Localization of deep water formation: role of atmospheric moisture transport and geometrical constraints on ocean circulation
Ferreira, D., Marshall, J. and Campin, J.-M. (2010) Localization of deep water formation: role of atmospheric moisture transport and geometrical constraints on ocean circulation. Journal of Climate, 23 (6). pp. 1456-1476. ISSN 1520-0442
Full text not archived in this repository.
To link to this item DOI: 10.1175/2009JCLI3197.1
A series of coupled atmosphere–ocean–ice aquaplanet experiments is described in which topological constraints on ocean circulation are introduced to study the role of ocean circulation on the mean climate of the coupled system. It is imagined that the earth is completely covered by an ocean of uniform depth except for the presence or absence of narrow barriers that extend from the bottom of the ocean to the sea surface.
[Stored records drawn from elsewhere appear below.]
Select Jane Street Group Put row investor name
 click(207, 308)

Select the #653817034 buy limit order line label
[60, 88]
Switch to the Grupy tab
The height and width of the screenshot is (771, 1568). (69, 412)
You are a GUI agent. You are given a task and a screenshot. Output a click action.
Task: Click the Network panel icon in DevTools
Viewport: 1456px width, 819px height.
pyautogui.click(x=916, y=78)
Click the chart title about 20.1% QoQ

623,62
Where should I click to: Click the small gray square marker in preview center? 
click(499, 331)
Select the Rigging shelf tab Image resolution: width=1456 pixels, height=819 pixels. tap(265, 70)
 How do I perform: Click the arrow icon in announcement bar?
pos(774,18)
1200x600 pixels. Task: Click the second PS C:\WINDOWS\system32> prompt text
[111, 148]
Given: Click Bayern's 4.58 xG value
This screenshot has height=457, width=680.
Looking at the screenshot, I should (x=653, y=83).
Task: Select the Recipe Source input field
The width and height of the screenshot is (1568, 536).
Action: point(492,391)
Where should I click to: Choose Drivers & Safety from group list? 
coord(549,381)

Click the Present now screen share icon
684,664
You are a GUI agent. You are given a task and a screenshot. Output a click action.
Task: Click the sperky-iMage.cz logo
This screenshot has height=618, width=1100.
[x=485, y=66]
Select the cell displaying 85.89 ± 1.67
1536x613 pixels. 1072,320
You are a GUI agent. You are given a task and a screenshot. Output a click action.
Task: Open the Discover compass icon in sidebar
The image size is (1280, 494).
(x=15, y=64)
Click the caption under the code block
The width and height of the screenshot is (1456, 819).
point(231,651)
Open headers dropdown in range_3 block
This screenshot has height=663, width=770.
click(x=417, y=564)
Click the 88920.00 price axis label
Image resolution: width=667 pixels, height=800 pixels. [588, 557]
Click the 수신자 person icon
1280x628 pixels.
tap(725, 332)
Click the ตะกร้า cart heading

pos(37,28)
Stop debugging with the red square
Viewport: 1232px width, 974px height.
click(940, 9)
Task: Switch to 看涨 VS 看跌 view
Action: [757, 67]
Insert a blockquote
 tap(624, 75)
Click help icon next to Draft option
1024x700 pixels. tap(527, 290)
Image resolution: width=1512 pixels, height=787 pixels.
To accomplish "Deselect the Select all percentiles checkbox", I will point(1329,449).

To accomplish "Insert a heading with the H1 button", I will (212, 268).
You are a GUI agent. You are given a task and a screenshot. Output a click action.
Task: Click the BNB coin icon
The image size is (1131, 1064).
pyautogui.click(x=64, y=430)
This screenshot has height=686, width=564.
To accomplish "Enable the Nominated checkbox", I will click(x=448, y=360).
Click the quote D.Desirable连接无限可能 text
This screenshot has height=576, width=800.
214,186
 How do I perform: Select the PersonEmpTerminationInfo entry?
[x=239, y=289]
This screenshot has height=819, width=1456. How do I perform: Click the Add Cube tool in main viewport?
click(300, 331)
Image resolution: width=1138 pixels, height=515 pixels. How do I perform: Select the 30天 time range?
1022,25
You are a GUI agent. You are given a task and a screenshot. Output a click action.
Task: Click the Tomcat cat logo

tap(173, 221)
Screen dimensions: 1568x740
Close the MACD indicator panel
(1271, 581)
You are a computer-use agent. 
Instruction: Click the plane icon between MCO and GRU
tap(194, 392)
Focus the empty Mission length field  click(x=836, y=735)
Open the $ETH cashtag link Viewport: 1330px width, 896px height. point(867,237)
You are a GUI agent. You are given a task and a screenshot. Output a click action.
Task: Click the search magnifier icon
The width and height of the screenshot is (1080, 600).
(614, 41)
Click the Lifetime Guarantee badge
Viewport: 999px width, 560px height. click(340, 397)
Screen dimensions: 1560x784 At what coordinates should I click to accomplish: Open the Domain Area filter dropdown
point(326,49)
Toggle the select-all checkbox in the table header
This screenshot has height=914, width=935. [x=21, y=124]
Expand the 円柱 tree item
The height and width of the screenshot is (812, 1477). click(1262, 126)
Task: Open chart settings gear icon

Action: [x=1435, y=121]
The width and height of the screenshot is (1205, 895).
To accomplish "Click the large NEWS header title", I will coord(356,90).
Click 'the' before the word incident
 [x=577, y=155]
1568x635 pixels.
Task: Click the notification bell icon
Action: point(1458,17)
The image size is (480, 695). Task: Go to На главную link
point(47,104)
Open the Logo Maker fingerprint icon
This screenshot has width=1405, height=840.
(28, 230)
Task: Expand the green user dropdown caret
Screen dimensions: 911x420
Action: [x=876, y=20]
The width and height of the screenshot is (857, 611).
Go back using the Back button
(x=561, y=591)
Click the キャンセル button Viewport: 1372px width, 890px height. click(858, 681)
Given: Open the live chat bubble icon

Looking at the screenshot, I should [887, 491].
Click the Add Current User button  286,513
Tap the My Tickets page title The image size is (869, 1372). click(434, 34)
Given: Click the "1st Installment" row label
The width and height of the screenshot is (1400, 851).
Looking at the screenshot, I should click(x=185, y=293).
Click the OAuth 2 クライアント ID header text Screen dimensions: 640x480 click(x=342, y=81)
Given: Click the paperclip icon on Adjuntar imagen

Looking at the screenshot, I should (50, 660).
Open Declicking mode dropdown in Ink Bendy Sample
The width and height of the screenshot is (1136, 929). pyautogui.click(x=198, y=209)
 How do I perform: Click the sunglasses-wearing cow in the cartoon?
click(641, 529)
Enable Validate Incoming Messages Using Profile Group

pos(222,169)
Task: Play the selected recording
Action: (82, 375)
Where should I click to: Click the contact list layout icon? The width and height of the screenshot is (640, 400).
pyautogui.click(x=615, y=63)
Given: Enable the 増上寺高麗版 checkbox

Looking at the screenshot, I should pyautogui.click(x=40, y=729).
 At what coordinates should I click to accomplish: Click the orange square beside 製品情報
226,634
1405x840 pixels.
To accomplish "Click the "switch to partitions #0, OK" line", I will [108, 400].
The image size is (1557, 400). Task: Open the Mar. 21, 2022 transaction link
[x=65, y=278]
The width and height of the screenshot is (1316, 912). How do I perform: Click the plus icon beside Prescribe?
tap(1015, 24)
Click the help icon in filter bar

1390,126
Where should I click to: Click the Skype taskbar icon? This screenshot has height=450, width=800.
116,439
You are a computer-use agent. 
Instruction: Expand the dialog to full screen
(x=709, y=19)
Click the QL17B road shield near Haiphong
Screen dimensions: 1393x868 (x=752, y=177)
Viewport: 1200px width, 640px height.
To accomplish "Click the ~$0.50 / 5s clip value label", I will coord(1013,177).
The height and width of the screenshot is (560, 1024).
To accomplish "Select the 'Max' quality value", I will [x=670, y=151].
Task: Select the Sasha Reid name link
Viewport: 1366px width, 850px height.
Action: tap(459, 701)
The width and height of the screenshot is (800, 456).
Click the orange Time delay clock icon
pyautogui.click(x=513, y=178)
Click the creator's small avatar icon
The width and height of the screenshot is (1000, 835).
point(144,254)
The following four configurations are described: Aqua (no land), Ridge (one barrier extends from pole to pole), Drake (one barrier extends from the North Pole to 35°S), and DDrake (two such barriers are set 90° apart and join at the North Pole, separating the ocean into a large basin and a small basin, connected to the south). On moving from Aqua to Ridge to Drake to DDrake, the energy transports in the equilibrium solutions become increasingly “realistic,” culminating in DDrake, which has an uncanny resemblance to the present climate. Remarkably, the zonal-average climates of Drake and DDrake are strikingly similar, exhibiting almost identical heat and freshwater transports, and meridional overturning circulations. However, Drake and DDrake differ dramatically in their regional climates. The small and large basins of DDrake exhibit distinctive Atlantic-like and Pacific-like characteristics, respectively: the small basin is warmer, saltier, and denser at the surface than the large basin, and is the main site of deep water formation with a deep overturning circulation and strong northward ocean heat transport. A sensitivity experiment with DDrake demonstrates that the salinity contrast between the two basins, and hence the localization of deep convection, results from a deficit of precipitation, rather than an excess of evaporation, over the small basin. It is argued that the width of the small basin relative to the zonal fetch of atmospheric precipitation is the key to understanding this salinity contrast. Finally, it is argued that many gross features of the present climate are consequences of two topological asymmetries that have profound effects on ocean circulation: a meridional asymmetry (circumpolar flow in the Southern Hemisphere; blocked flow in the Northern Hemisphere) and a zonal asymmetry (a small basin and a large basin).